These are the functions for computing the effect of the components’
histories for each student (except for the fixed feature, the constant
intercept). Some features have a single term like exponential decay
(expdecafm), which is a transform using the sequence of prior trials and
a decay parameter. Other features are inherently interactive, such as
base2, which scales the logarithmic effect of practice by multiplying by
a memory decay effect term. Other terms like base4 and ppe involve the
interaction of at least 3 inputs.
It should be noted that most features are dynamic in this method. A
“dynamic” feature means that its effect in the model potentially changes
with each trial for a subject. Most dynamic features start at a value of
0 and change as a function of the changing history of the student as
time passes in some learning system.
Constant (intercept) - This is a simple generalized linear model
intercept, computed for a categorical factor (i.e., whatever categories
are specified by the levels of the component factor).
Total count (lineafm) - This feature is from the well-known AFM
model [7], which predicts performance as a linear function of the total
prior experiences with the KC (here of course it could also be the count
for the student or item or other categorical factor in the
history.
Log total count (logafm) - This predictor has been sometimes used
in prior work and implies that there will be decreasing marginal returns
for practice as total prior opportunities increase, according to a
natural log function. For simplicity, we add 1 to the prior trial count
to avoid taking the log(0), which is undefined.
Power-decay for the count (powafm) - This feature models a
power-law decrease in the effect of successive opportunities. By raising
the count to a positive power (nonlinear parameter) between 0 and 1, the
model will describe less or more quickly diminishing marginal returns.
It is a component of the predictive performance equation (PPE) model,
but for applications not needing forgetting, it may provide a simple,
flexible alternative to logafm.
Recency (recency) - This feature is inspired by the strong effect
of the time interval since the previous encounter with a component
(typically an item or KC). This feature was created for this paper and
has not been presented previously.

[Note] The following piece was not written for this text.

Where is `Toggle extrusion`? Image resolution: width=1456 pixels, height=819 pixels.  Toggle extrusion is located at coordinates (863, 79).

This recency effect is well-known in
psychology and is captured with a simple power-law decay function to
simulate improvement of performance when the prior practice was recent.
This feature only considers the just prior observation; older trials are
not considered in the computation.
Exponential decay (expdecafm) - This predictor considers the
effect of the component as a decaying quantity according to an
exponential function. It behaves similarly to logafm or powafm, as shown
in Fig. 3.
Power-law decay (base,base2) - This predictor multiplies logafm
by the age since the first practice (trace creation) to the power of a
decay rate (negative power), as shown in Fig. 4. This predictor
characterizes situations where forgetting is expected to occur in the
context of accumulating practice effects. Because this factor doesn’t
consider the time between individual trials, it is essentially fit with
the assumption of even spacing between repetitions and doesn’t capture
recency effects. The base 2 version modifies the time by shrinking the
time between sessions by some factor, for example, .5, which would make
time between sessions count only 50% towards the estimation of age. This
mechanism to scale forgetting when interference is less was originally
introduced in the context of cognitive modeling.

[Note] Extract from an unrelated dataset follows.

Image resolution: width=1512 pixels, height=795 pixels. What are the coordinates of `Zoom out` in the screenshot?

Power-law decay with spacing (base4) - This predictor involves
the same configuration as base2, multiplied by the means spacing to a
fractional power. The fractional power scales the effect of spacing such
that if the power is 0 or close to 0, then spacing the scaling factor is
1. If the fractional power is between 0 and 1, there are diminishing
marginal returns for increasing average spacing between trials.
Performance Prediction Equation (ppe) - This predictor was
introduced over the last several years and shows great efficacy in
fitting spacing effect data (cite). It is novel in that it scales
practice like the powafm mechanism, captures power-law decay forgetting,
spacing effects, and has an interesting mechanism that weights trials
according to their recency.
Log PFA (Performance Factors Analaysis) (logsuc and logfail) -
These expressiond are simply the log-transformed performance factor
(total successes or failures), corresponding to the hypothesis that
there are declining marginal returns according to a natural log
function.
Linear PFA (linesuc and linefail) - These terms are equivalent to
the terms in performance factors analysis (PFA).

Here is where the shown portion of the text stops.